Another benefit of owning P&G is that in times of extreme volatility, when highly cyclical growth stocks suffer the most, slow-moving consumer staples stocks outperform. As volatility spiked during the past month, P&G stock has outperformed the benchmark index.
3. Coca-Cola
Coca-Cola Company (NYSE:KO) is simply one of the best defensive stocks to bet on ahead of the next recession. The world’s largest beverage company owns or licenses more than 500 soft drinks including sodas, bottled water, juices and iced teas, sells its products in more than 200 countries and has 21 individual brands that generate $1 billion or more in annual sales such as Sprite, Minute Maid and Fuze Tea.

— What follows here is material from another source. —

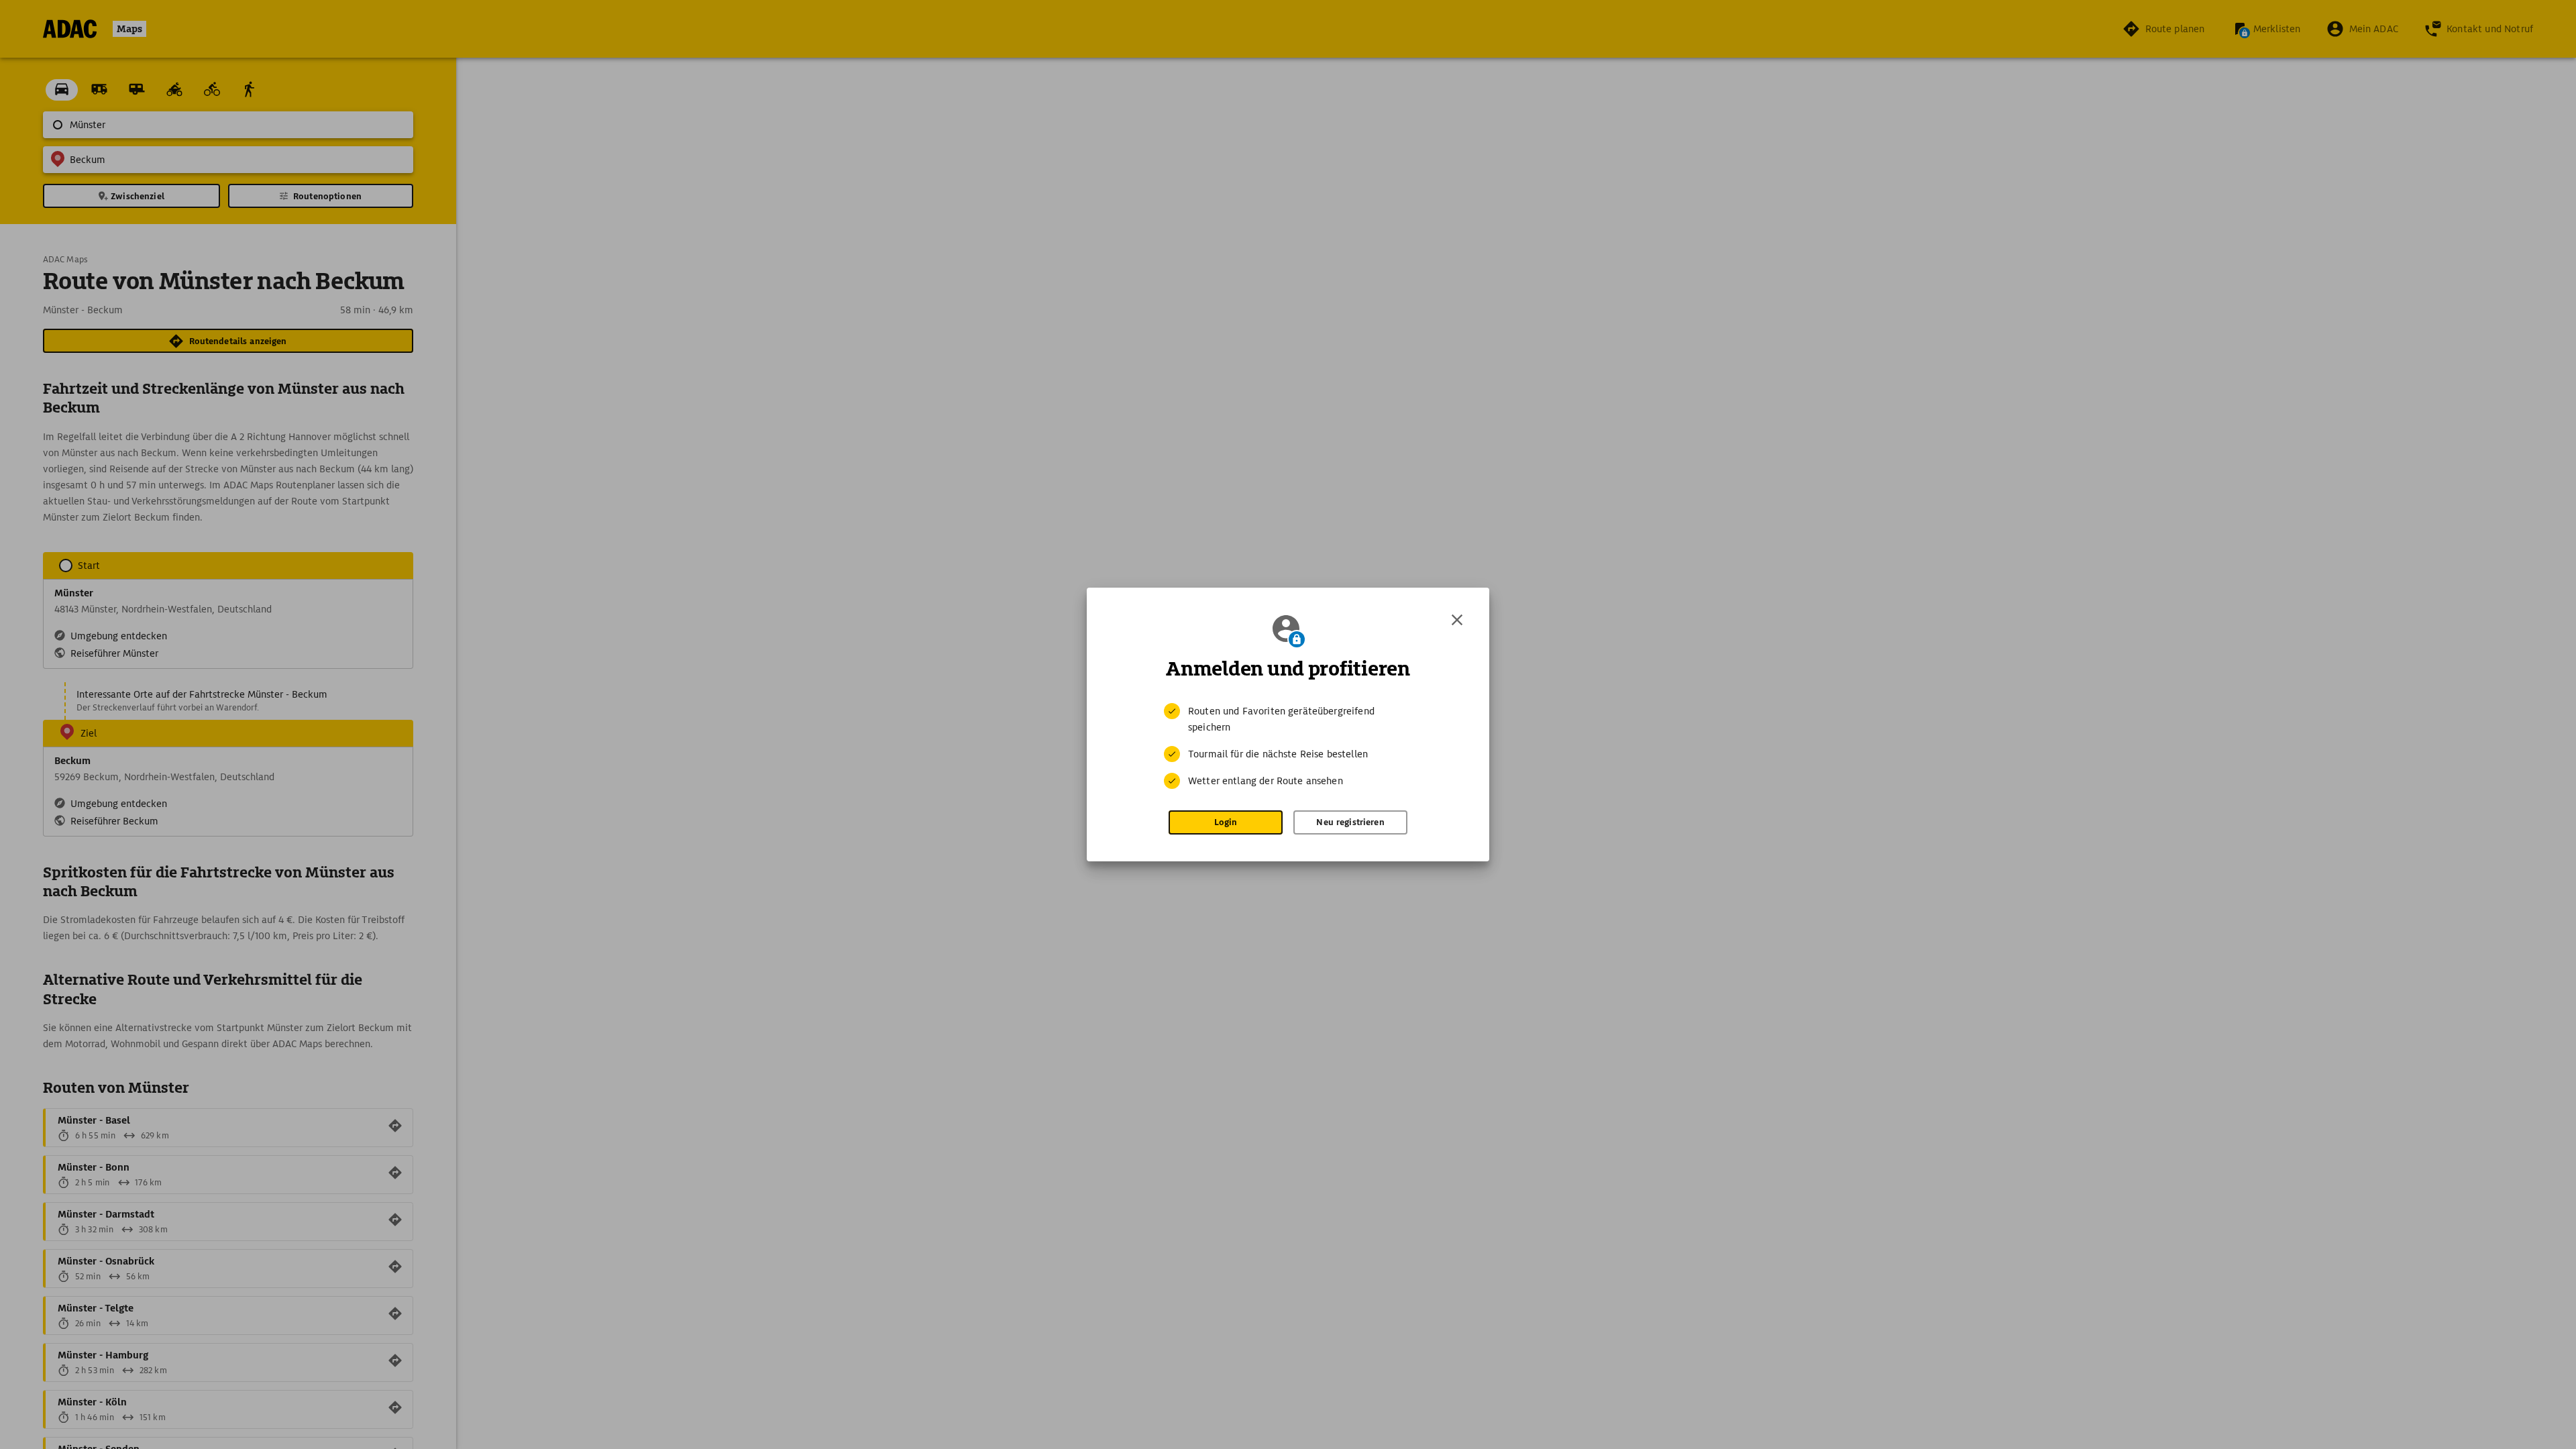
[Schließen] (1457, 620)
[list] (1288, 746)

It's also the market leader across a number of its core product categories.
The company has been able to increase its dividend for 56 years in a row. That's more than enough proof of the strength of the brand as well as the company’s ability to perform during recessions, market downturns and changing consumer preferences.
Earlier this year, Coca-Cola boosted its annual dividend by 2.5% to $1.64 a share. The stock closed yesterday at $47.16. With an annual dividend yield of 3.14%, KO shares are ideal for those wanting protection from a market slump.
Bottom Line
Walmart, P&G and KO are the type of stocks you can rely on in both good times and bad. All three of these companies have a wide moat, recurring cash flows and a history of rewarding their investors. If you've bought these stocks, there's no reason to panic and sell. In fact, any short-term weakness in these names should give you an option to add more to your positions.